Passage provided:
..........
Mediation and Arbitration of Premises Liability Cases
MDRS has handled a wide array of premises liability cases, that is, accidents that occur on the property of another.  The property involved could be a personal residence, a commercial property or public property.  These accidents account for a significant number of personal injury claims and are particularly well suited to resolution by way of mediation or arbitration.  Generally speaking, liability is based upon the requirement that business owners and homeowners have the responsibility under Massachusetts law to maintain their premises in a safe condition for all persons who might reasonably be expected to enter onto the premises.

Types of Premises Liability Cases MDRS Has Resolved:
The range of premises liability cases has significantly expanded with the promulgation of updated Building, Housing and Sanitary Codes, other statutory regulations, developments in the area of warranty and strict liability, increased potential for violation of MGL c.93A, and recent and ongoing changes in case law, such as in snow and ice cases.  A case that illustrates such changing dynamics in premises liability matters is Papadopoulos v. Target Corp., 457 Mass. 368 (2010) in which the SJC overturned the old rule which distinguished liability based upon natural and unnatural accumulations of snow and ice and decided that the same obligation that a property owner owes to lawful visitors as to all other hazards will apply to hazards arising from snow and ice. That is a duty to “act as a reasonable person under all of the circumstances including the likelihood of injury to others, the probable seriousness of such injuries, and the burden of reducing or avoiding the risk.”  Another example of a changes in Massachusetts in premises case law is Sheehan v. Roche Brothers Supermarkets, Inc., 448 Mass.780 (2007) which somewhat lightened plaintiff’s burden of proof in regard to self-service retailers in slip and fall cases.

Our panel of MDRS neutrals have extensive, up to date experience in all matters involving premises liability.  Though in the past “premises liability” was associated by many primarily only with trip and fall or slip and fall cases, MDRS has resolved a broad array of premises cases, including, but not limited to, the following:

Trip and falls due to defective surfaces
Falls on defective stairways, steps or pavement, stair collapse, lack of/or defective handrails
Unmarked or uneven stairs or steps
Slip and falls on debris or foreign substances
Balcony, roof, porch and deck defects
Building or floor collapse
Unprotected holes and uneven surfaces
Inadequate Construction Warnings
Accidents caused by snow and ice
Swimming pool accidents, lack of fences, warning signs, or lifeguard negligence
Dog bites and animal attacks
Elevator and escalator accidents
Smoke and fire injuries
Lead paint poisoning
Defects at supermarkets, retail stores and commercial properties causing slips, trips or falls
Defective or dangerous store displays or falling products, shelving in stores
Slips and falls from spilled food, drinks or products
Accidents involving flooding, water leaks, oil leaks or spills
Inadequate lighting on property, parking lots, staircases
Injuries caused by chemicals or toxic fumes, explosions or electrocutions
Injuries involving Building code, Housing code or Sanitary code violations
Failure to maintain residential or commercial premises
Assaults and wrongful death from negligent security
Inadequate security involving nightclubs, bars, or entertainment venues
Sexual assault, battery or rape due to inadequate or negligent security
Construction site accidents
Subrogation claims involving premises accidents

Liability may extend beyond the property owner:
Ordinarily it is the property owner who is the defendant in premises liability cases.  However both commercial and residential property owners often lease all or parts of their property to tenants, who may have responsibility, by the terms of a lease or otherwise,  for property maintenance.  Contractors working on, or who have worked on, the property involved may have responsibility for premises accidents.  Architects, engineers, training organizations, property maintenance or management companies and plowing or landscaping contractors are often seen as defendants in premises cases.  Some larger businesses are self-insured or have a self-insured retention policy with an insurer.   As in many cases, the availability of insurance is an important component in premises liability cases, whether it be homeowners or renter’s insurance covering personal residences or apartments, or commercial insurance policies covering businesses.  Often, an insurance policy covering premises contains a medical payments provision which could provide payment for a limited amount for medical bills incurred by an individual injured on the covered premises, without the need to prove fault.
..........
Directions: Rewrite the stretch of the premises liability text from "Mediation and Arbitration" through "onto the premises.", putting "private home" in place of "personal residence". The data after this point have no connection to the premises liability text.
..........
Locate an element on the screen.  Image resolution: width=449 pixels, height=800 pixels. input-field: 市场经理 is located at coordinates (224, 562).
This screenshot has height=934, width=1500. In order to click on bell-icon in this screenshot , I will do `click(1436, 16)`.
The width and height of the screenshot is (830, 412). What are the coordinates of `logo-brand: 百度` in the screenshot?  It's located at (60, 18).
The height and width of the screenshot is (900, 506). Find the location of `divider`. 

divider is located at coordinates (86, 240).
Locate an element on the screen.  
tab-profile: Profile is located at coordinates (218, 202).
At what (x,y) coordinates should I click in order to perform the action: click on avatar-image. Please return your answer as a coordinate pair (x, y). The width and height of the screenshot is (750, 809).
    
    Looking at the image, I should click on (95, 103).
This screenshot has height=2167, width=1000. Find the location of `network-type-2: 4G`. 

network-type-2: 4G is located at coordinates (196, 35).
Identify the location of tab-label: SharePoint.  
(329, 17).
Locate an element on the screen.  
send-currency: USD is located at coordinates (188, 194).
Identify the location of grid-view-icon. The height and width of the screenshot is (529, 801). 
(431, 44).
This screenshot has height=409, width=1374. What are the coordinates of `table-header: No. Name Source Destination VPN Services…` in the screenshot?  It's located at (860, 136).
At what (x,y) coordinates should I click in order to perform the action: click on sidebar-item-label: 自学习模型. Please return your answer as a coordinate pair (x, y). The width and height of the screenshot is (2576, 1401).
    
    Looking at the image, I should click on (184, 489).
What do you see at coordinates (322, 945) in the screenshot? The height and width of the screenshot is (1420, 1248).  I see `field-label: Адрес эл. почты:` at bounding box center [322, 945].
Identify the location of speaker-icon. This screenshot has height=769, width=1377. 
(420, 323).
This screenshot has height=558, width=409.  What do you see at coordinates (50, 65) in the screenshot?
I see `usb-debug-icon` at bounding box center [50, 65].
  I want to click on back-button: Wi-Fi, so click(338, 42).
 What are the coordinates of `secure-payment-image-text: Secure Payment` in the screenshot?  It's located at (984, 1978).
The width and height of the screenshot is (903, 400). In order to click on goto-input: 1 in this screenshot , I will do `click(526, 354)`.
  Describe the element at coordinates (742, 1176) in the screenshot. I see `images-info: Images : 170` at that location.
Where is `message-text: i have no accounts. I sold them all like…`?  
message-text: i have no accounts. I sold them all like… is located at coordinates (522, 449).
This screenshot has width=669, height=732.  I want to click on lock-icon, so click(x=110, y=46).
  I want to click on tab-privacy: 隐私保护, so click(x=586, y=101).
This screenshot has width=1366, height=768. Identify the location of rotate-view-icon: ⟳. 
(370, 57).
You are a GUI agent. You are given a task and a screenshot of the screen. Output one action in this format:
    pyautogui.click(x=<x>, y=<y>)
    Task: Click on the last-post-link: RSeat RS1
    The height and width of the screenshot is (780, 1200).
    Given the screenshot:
..........
Response for this exercise:
Mediation and Arbitration of Premises Liability Cases
MDRS has handled a wide array of premises liability cases, that is, accidents that occur on the property of another.  The property involved could be a private home, a commercial property or public property.  These accidents account for a significant number of personal injury claims and are particularly well suited to resolution by way of mediation or arbitration.  Generally speaking, liability is based upon the requirement that business owners and homeowners have the responsibility under Massachusetts law to maintain their premises in a safe condition for all persons who might reasonably be expected to enter onto the premises.